DATA IN THIS EXERCISE:
==========

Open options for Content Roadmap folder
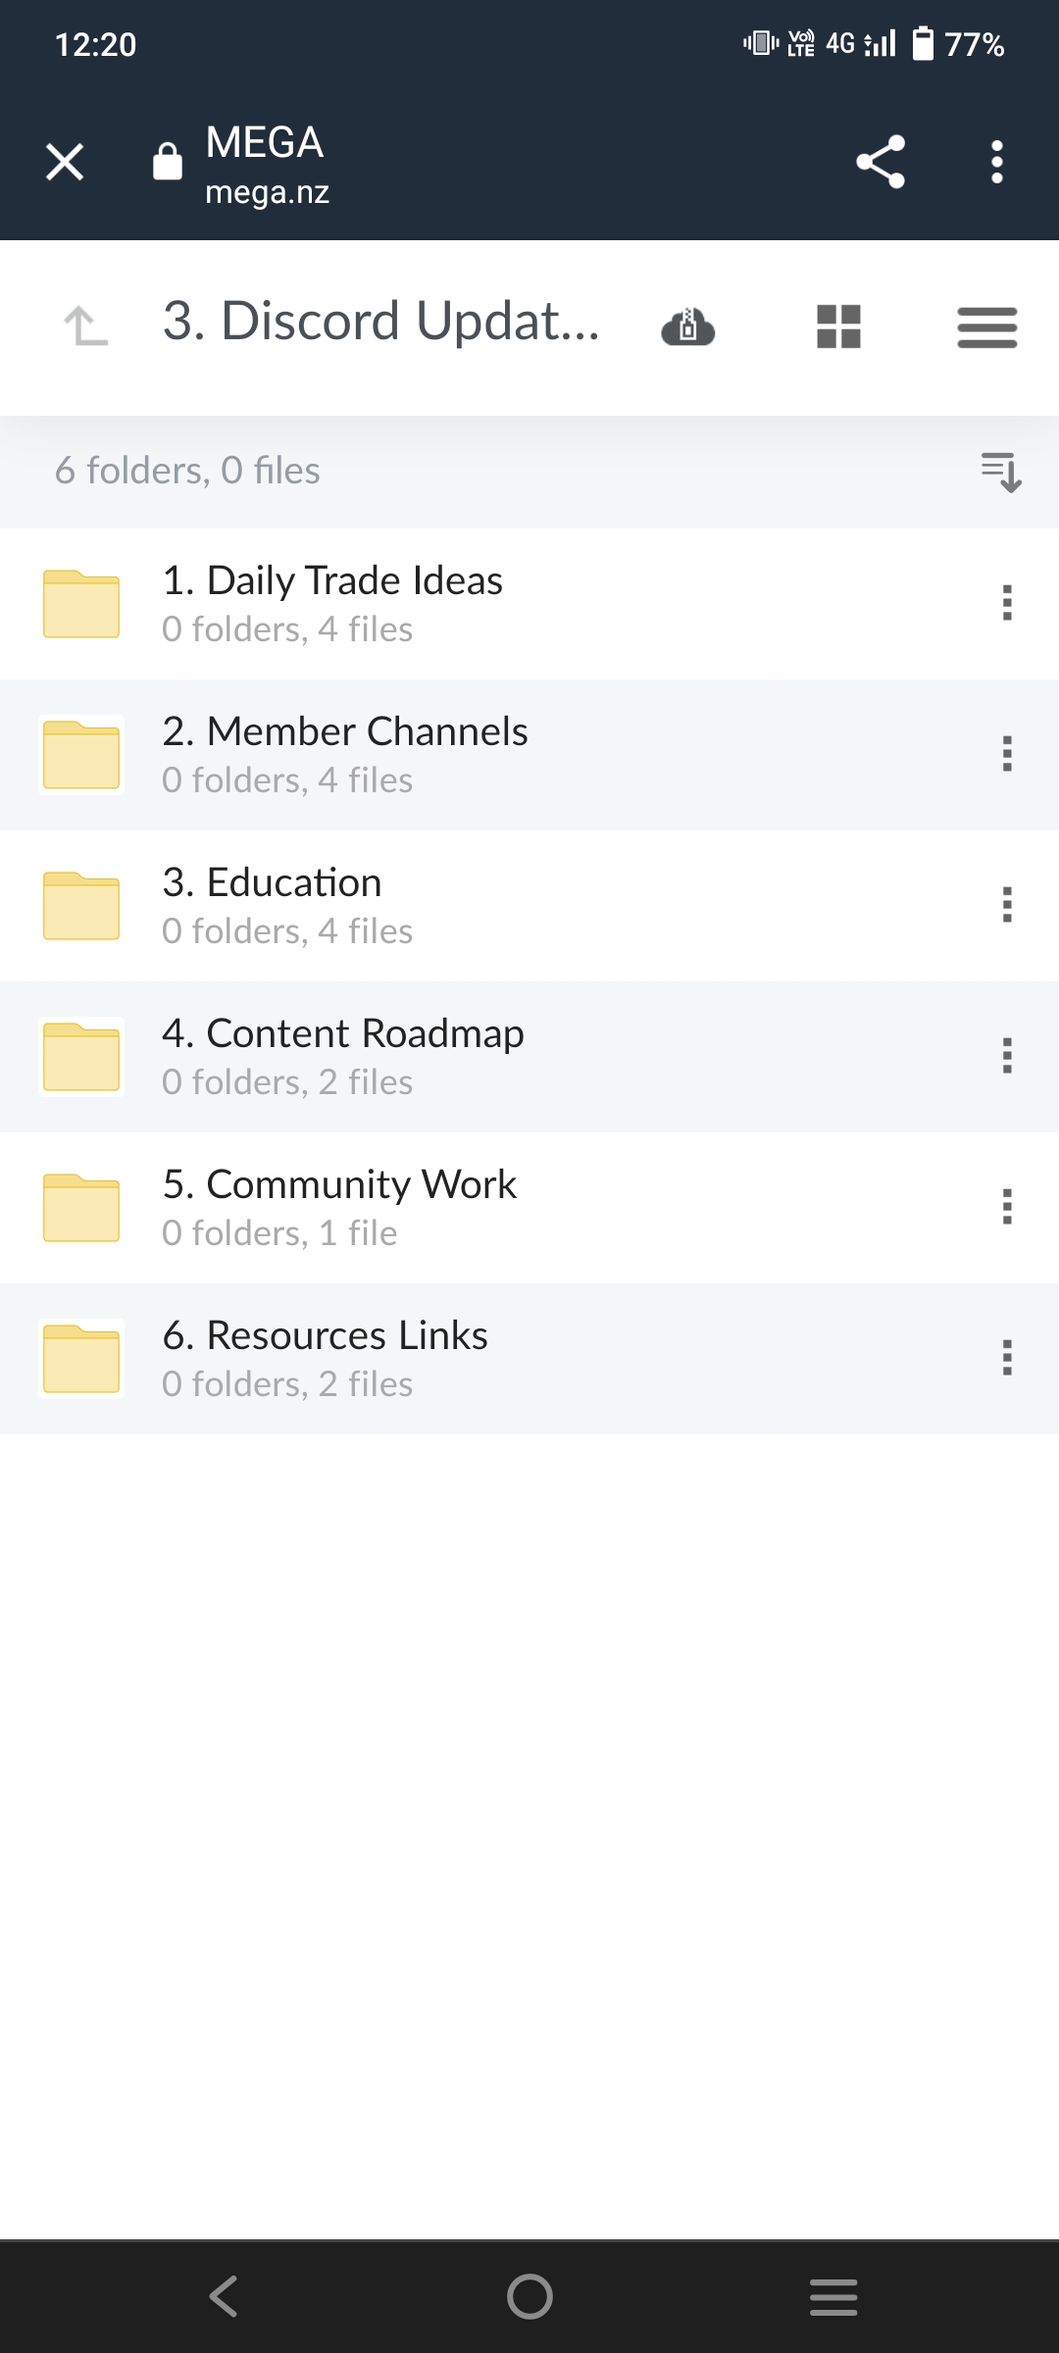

==========

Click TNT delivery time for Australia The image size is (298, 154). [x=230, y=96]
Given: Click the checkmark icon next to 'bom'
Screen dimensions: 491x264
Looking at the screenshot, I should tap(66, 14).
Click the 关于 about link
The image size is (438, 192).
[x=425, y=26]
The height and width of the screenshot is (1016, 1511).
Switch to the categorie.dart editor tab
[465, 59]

==========

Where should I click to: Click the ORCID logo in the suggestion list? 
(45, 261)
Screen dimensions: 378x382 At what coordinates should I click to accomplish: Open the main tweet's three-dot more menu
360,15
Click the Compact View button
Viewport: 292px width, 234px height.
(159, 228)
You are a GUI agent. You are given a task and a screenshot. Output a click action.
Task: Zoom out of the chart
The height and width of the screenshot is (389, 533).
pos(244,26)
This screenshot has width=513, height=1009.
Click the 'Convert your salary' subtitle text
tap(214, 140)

==========

Give back precisely the lines above that start at the line containing "Viewport: 292px width, 234px height." and end at the line containing "This screenshot has width=513, height=1009.", inclusive. No other lines belong in the output.

Viewport: 292px width, 234px height.
(159, 228)
You are a GUI agent. You are given a task and a screenshot. Output a click action.
Task: Zoom out of the chart
The height and width of the screenshot is (389, 533).
pos(244,26)
This screenshot has width=513, height=1009.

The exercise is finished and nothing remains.